If some participants with Alzheimer’s had mixed dementia, this makes it less clear to decide whether a treatment is effective on only one type of dementia and not the other.
“We have not invented the concept of mixed dementia, but our study reinforces the conclusion that that many people have it, and perhaps this can be used to guide setting up clinical studies differently to consider these differences,” says Søren Brunak.
Some people with diabetes have a higher risk of dying of sepsis
The researchers already have results that show how big data can help to elucidate differences between people with the same type of diabetes.
Several years ago, several studies investigated the risk of death from sepsis (blood poisoning) among people with diabetes.
Some studies found an increased risk of dying from sepsis; other studies showed the opposite.

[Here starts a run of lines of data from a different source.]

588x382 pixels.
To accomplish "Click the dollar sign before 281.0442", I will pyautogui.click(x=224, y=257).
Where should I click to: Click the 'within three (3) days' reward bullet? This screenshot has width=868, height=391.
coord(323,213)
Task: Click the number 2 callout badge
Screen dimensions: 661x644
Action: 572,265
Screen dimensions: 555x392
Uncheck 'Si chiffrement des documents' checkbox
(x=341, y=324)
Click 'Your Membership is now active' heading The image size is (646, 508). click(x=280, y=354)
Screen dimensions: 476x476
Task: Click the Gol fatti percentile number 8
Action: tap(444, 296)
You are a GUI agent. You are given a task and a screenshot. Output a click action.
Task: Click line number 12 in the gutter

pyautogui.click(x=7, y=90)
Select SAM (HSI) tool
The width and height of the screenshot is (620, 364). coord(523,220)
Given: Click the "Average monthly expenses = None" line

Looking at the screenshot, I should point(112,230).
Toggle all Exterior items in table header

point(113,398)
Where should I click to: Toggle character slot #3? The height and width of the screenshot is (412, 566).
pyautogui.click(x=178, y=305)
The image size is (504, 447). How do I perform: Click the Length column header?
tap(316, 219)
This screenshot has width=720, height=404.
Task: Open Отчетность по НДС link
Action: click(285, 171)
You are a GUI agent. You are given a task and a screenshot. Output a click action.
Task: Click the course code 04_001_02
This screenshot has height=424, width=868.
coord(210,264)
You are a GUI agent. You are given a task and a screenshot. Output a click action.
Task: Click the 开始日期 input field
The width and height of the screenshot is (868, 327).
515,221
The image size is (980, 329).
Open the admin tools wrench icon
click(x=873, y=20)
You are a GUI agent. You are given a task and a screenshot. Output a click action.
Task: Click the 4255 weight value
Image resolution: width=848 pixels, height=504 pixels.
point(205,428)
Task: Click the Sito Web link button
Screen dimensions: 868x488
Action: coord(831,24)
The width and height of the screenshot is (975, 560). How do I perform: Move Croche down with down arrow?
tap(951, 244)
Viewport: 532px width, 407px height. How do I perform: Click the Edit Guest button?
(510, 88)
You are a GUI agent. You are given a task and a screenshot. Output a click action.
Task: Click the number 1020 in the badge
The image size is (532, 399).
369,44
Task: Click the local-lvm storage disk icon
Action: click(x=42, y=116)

Using big data, Søren Brunak and his colleagues categorized people with diabetes into three groups based on the other comorbid conditions they had: 1) no comorbid condition; 2) other somatic diseases such as cancer or cardiovascular disease; and 3) alcohol dependence or another mental or behavioural disorder.
The researchers analysed the data and found that it was mainly the people with type 2 diabetes who had a mental disorder had an increased risk of dying from sepsis.
“Our results indicated an important difference that can only be found by categorizing people with the same disease into subtypes that have different risks and may need differentiated treatment,” he adds.
Categorizing subtypes can be useful in clinical trials and treatment
Søren Brunak hopes that the researchers will primarily categorize people with type 2 diabetes but also other people with other diseases into many subtypes based on all the data available to the researchers.
These subtypes can be used in clinical trials and to help focus on providing optimal treatment to people with different subtypes of what is considered the same disease.
“For treatment, categorizing people into risk groups is valuable because you can then intervene for the people at high risk and keep treating them, and possibly stop treatment for those at low risk,” says Søren Brunak.
In 2017, Søren Brunak was awarded a Novo Nordisk Foundation Challenge Programme grant for the project Big Life-course Data Analytics for Understanding Disease Initiation and Progression in Diabetes and its Complications.